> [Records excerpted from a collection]
◆ ◆ ◆ ◆ ◆ ◆ ◆

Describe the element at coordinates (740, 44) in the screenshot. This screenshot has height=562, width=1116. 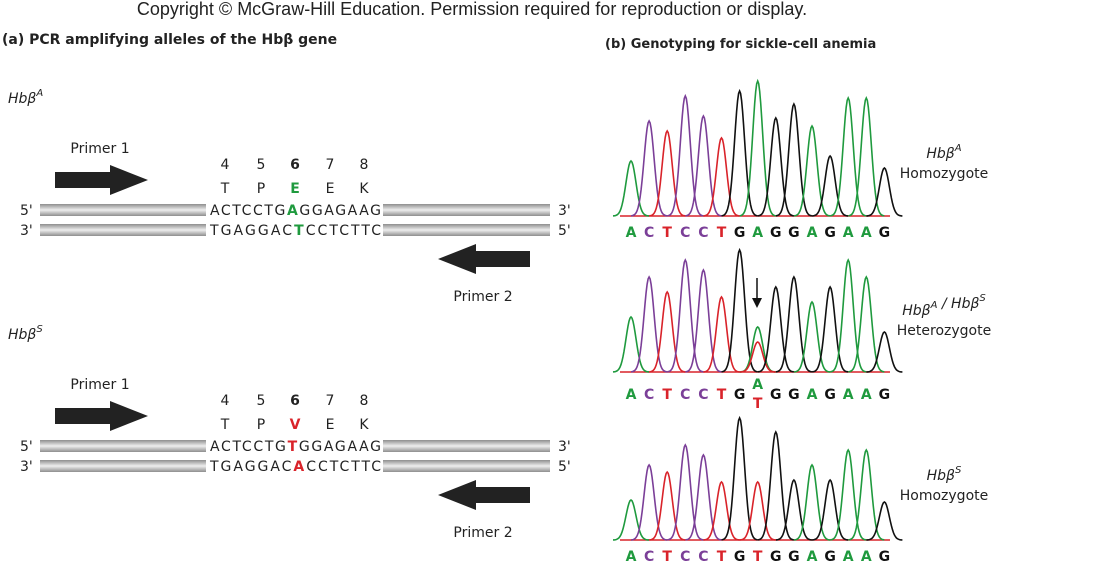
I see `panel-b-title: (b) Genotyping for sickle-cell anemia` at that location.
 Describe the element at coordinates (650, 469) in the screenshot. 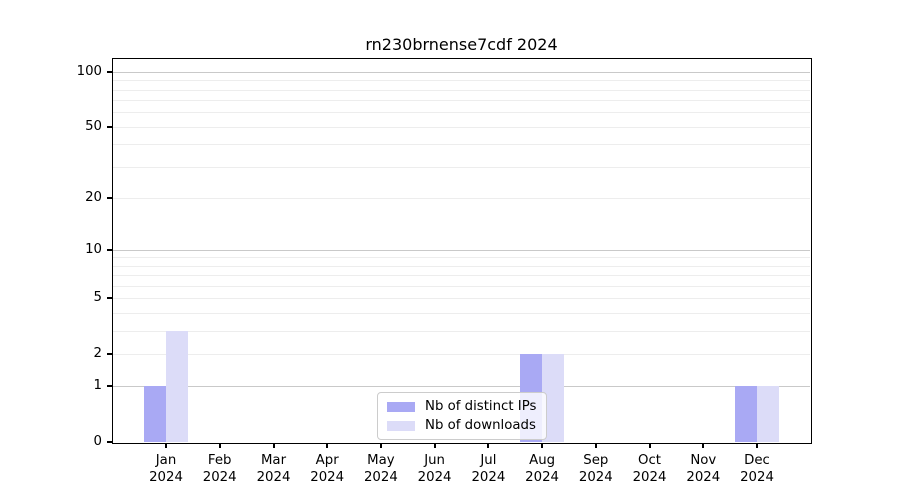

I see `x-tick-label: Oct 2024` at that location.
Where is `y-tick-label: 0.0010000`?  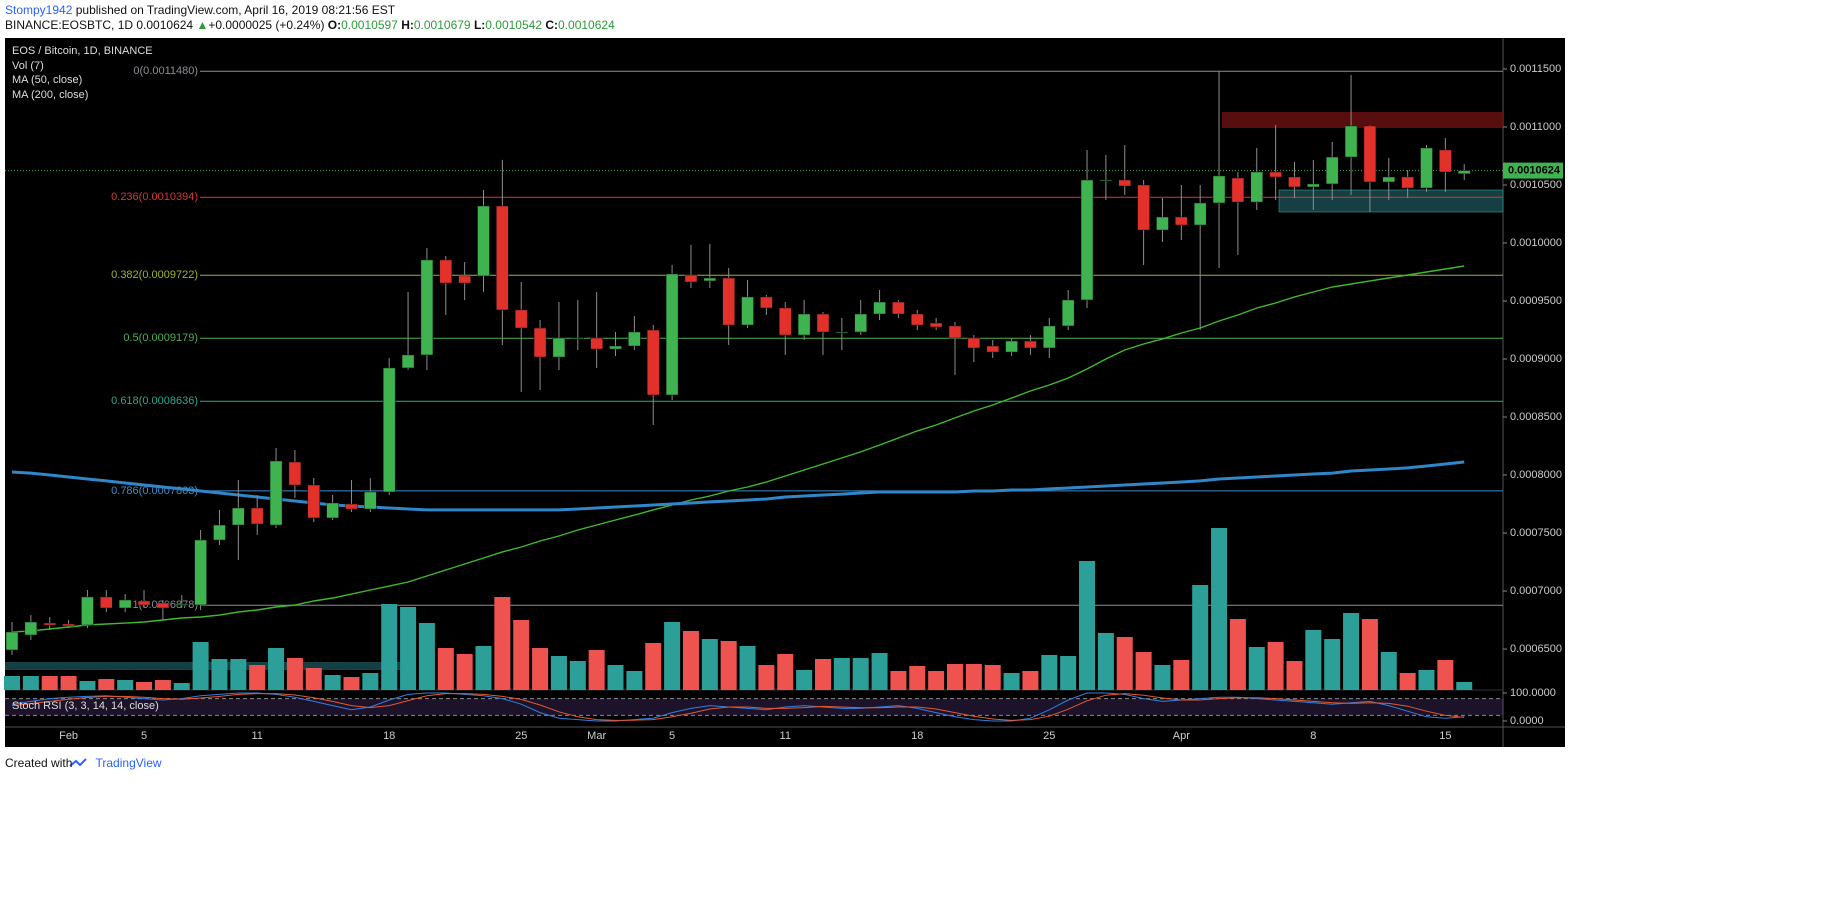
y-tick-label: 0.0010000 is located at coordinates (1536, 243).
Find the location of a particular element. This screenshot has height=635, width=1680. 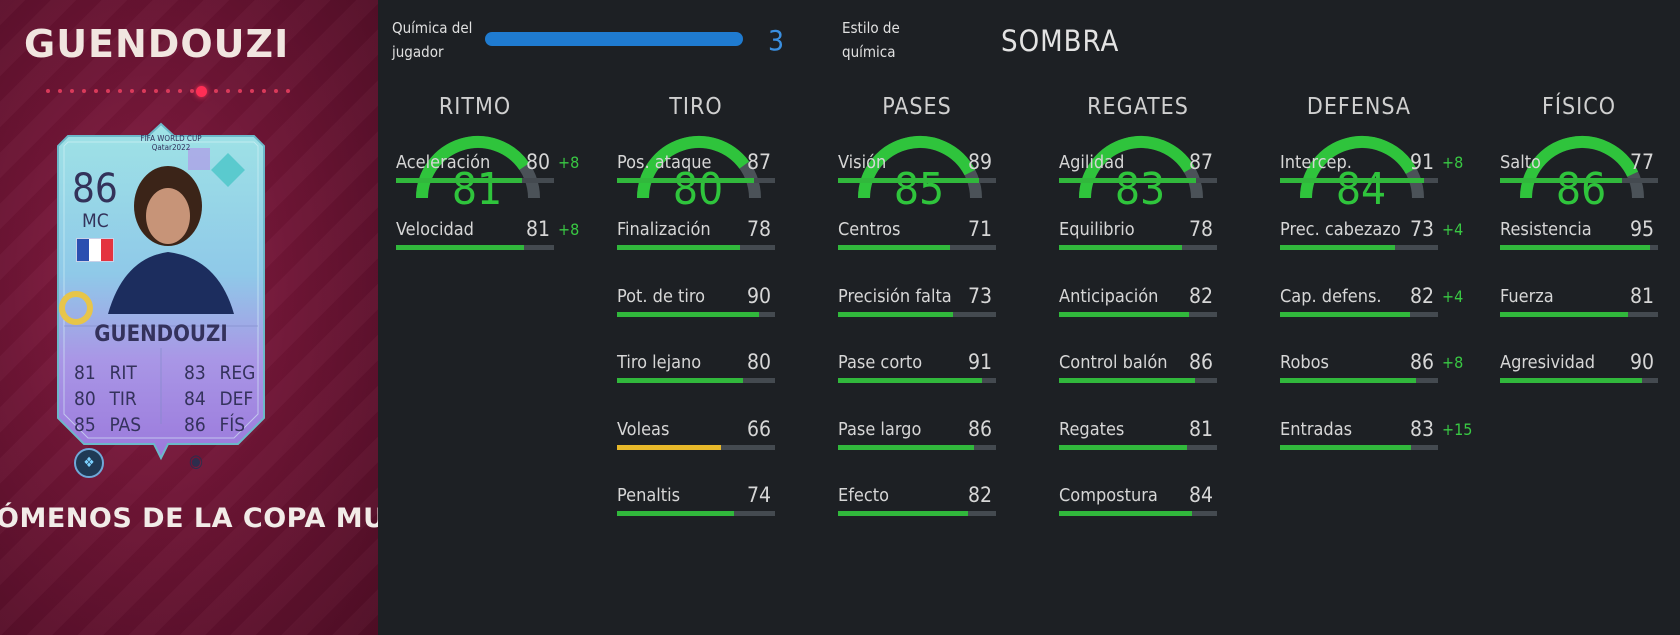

◆ ◆ ◆ ◆ ◆ ◆ ◆

> [Task objective] Arrange every line of the data above as a JSON list of strings, one string per line, skipping blank lines. Leave the pictures out.

> [Final answer]
[
  "Describe the element at coordinates (740, 44) in the screenshot. This screenshot has height=562, width=1116. ",
  "I see `panel-b-title: (b) Genotyping for sickle-cell anemia` at that location.",
  " Describe the element at coordinates (650, 469) in the screenshot. ",
  "I see `x-tick-label: Oct 2024` at that location.",
  "Where is `y-tick-label: 0.0010000`?  ",
  "y-tick-label: 0.0010000 is located at coordinates (1536, 243).",
  "Find the location of a particular element. This screenshot has height=635, width=1680. "
]